Only Say the Word

One day my mind wandered a bit during Father’s homily (my apologies to Father), and those wanderings are now going down into this blog post.  I didn’t feel as guilty as I do when my mind wanders into the realm of what am I going to eat for lunch today… it’s Monday, so that means Harris Teeter’s sub of the day is turkey… because my mind was wandering into theological realm and began wandering based on something Father said.

The Gospel that day was the story of the centurion who asks Jesus to come cure his slave, but doesn’t let Jesus come to his house because of his unworthiness to receive Jesus under his roof.  He sends friends to tell Jesus that he knows Jesus doesn’t need to come to his house — He can cure the slave with His words.

The centurion says:

“Lord, do not trouble yourself, for I am not worthy to have you enter under my roof. Therefore, I did not consider myself worthy to come to you; but say the word and let my servant be healed.
For I too am a person subject to authority, with soldiers subject to me. And I say to one, Go, and he goes; and to another, Come here, and he comes; and to my slave, Do this, and he does it.”

Those first lines should be recognizable; we refer to them at every Mass.  With the revised translation, we now quote him even more directly.

My mind began wandering about the performative, efficacious nature of Christ’s words.  God’s words are efficacious: they actually do what they signify.  We see this back in Genesis when God said, “Let there be light.”  And there was light.

This is important when we’re discussing the liturgy, and it’s one of the main reasons this revision of the Roman Missal was so important.  We’re not speaking any old words at the liturgy, because the liturgy isn’t just about us gathering together around a common table and singing some nice songs every Sunday morning.  The words we are speaking are important — because ultimately… they’re not ours.

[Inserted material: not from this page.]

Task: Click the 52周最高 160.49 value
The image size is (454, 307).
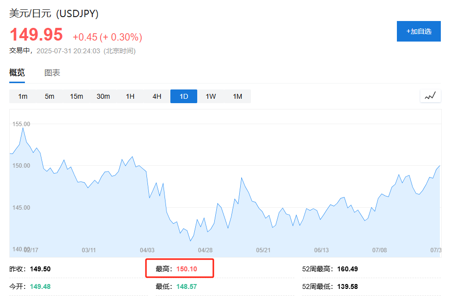Action: (348, 269)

Bishop Conley, auxiliary bishop of Denver, said, “In the liturgy, we are praying to God in the very words of God. And God’s Word is power. God’s Word is living and active. That means that the words we pray in the liturgy are ‘performative.’ They are not words alone, but words that have the power to do great deeds. They are words that can accomplish what they speak of.” (Check out his whole address here. It’s beautiful.)

The centurion in the Gospel refers to his own ability to command with his words, but his words aren’t efficacious.  They may have their desired effect; he may command a soldier to come to him and the soldier may come.  But do his words make it happen?  No.  The soldier could refuse to come, despite the centurion’s words.

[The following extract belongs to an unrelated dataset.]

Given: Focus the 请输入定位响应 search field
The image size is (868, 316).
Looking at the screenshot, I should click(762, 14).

When I teach about the liturgy, I use the example of a stop sign.  We have lots of signs all around us — but are they efficacious?  Do they actually accomplish what they signify?  A stop sign signifies that we are supposed to stop.  Does it make us stop?  Of course not.  We can blow right through that stop sign, regardless of what it might signify.

God’s words, however, are efficacious.  When the priest speaks the words of Christ: “This is my body,” what once was a piece of bread is sacramentally, substantially Christ’s body.  When he pours water over a person’s head and says, “I baptize you in the name of the Father, and of the Son, and of the Holy Spirit,” that person is baptized into the Trinity and his sins are washed away.  The water — an efficacious sign — doesn’t just signify the washing of sins.  His sins are actually gone. He is a child of God.

The liturgy brings us to the heavenly marriage supper of the Lamb, the eternal banquet where we enter into communion with the Holy Trinity.  Guess what?  It doesn’t just signify it on a superficial level.  It’s not that it reminds us of heaven (in many parishes, it probably doesn’t!), it’s not that it’s an expression of our community, it’s not that it’s symbol of the covenant Christ made with us at the Last Supper and on Calvary.

It’s actually accomplishing those things.  Our communion with the Holy Trinity, the marriage Supper of the Lamb, the Heavenly banquet, eternity — is present there at the Mass.  Because in the fullness of time, God spoke The Word.  Christ.  And that Word is performative.  Efficacious.  Life-changing.

At times our Sunday Mass may simply feel like an obligation.  One week we may be particularly touched by something, moved by the readings, uplifted by the music.  The next week it might all be gone.  It might be dry as a bone.   Thankfully, the liturgy is not dependent on us.  Ultimately, it is not our work.  We are participants in the work of God.  So when the feeling isn’t there, Christ still is.  When we feel broken and unworthy, He’s still working, His words ready to heal.